What would be on your dirty playlist?
Gett Off by Prince, and the Liebestod from Tristan und Isolde.
What are you wearing?
Lilac pyjamas, and a weary air, as per.
A Desert Island Discs riff: what book / object would you take with you?
The King James Bible, in the margins of which I’d write homoerotic sonnets about George Villiers using only phrases to be found therein. A knife would be handy, although not necessarily for that, and not to start with.
What have you heard that you shouldn’t have?
‘Congratulations.’
What have you seen that you wish you hadn’t?

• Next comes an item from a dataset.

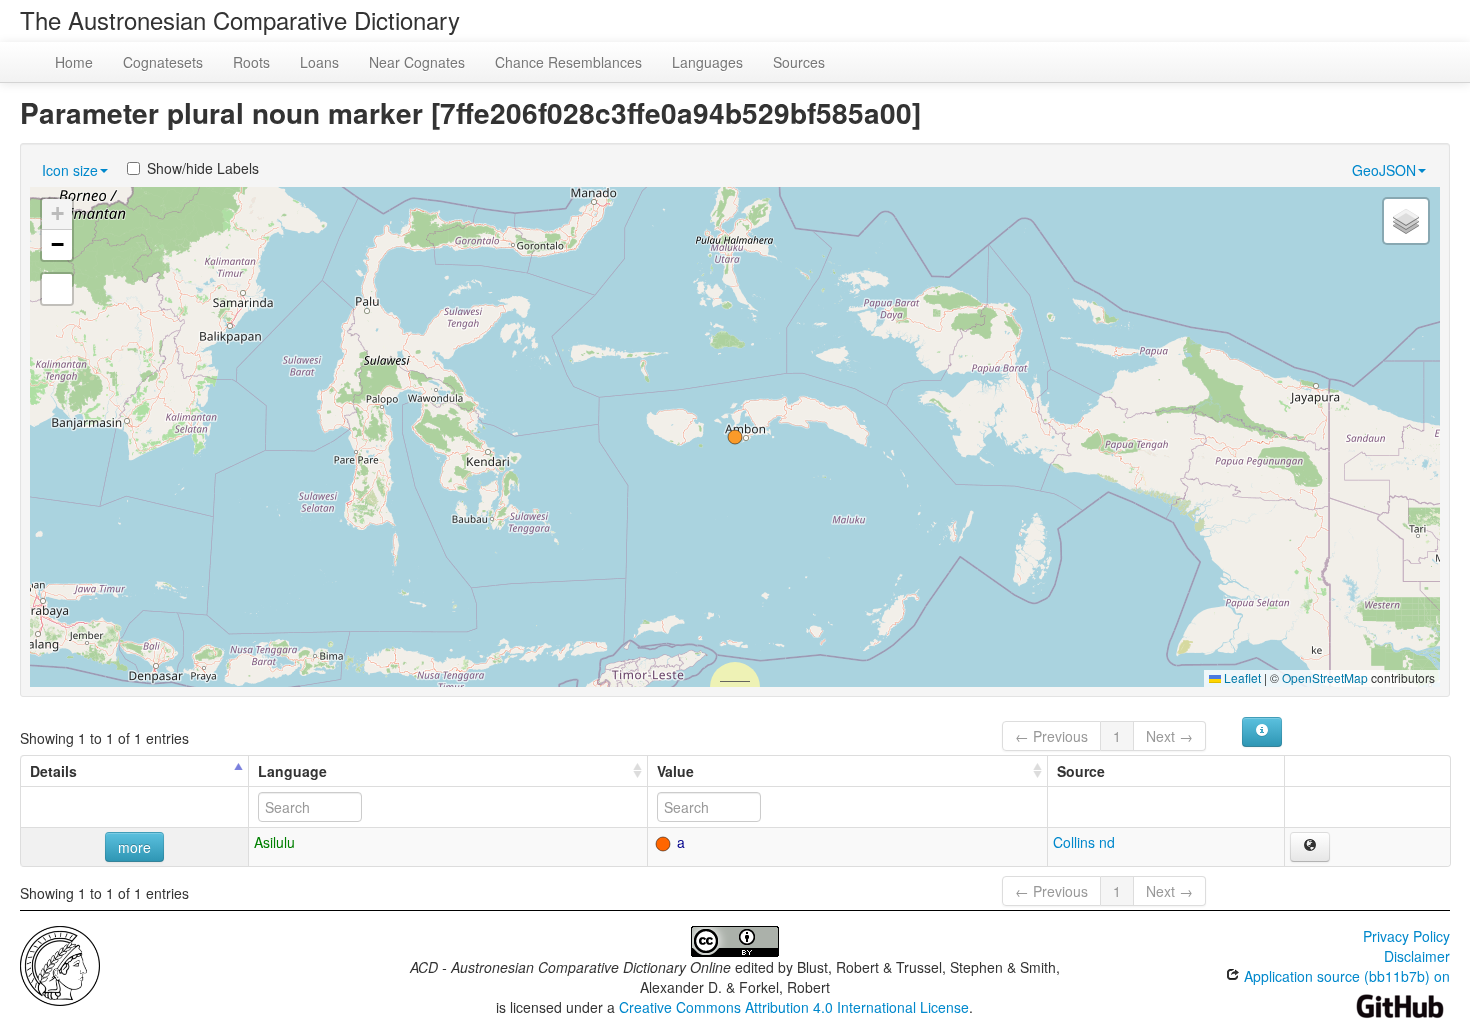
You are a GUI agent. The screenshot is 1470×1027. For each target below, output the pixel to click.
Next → (1169, 736)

Just how easy it can be sometimes.
What do you like?
What have you got?
What do you really like?
But really, what have you got?
Spread a favourite rumour?
It’ll be fine.
Right now, what can you smell?
Night, warm dust, and alcohol wipes.
Tell us a dirty thought.
Recipe for Histoire de l’oeil
Melt some butter in a frying pan; crack in two eggs, and break the yolk gently. Splash in some Worcestershire Sauce. Fry until the white whitens, and then turn over. In the meantime, butter two slices of soft white bread. When the eggs are fried to your liking, place on one slice of bread, and then put the other on top, pressing softly. Melt some more butter, and then place the sandwich into the pan, pressing gently with your spatula, and frying both sides until golden-brown. Consume with a hangover.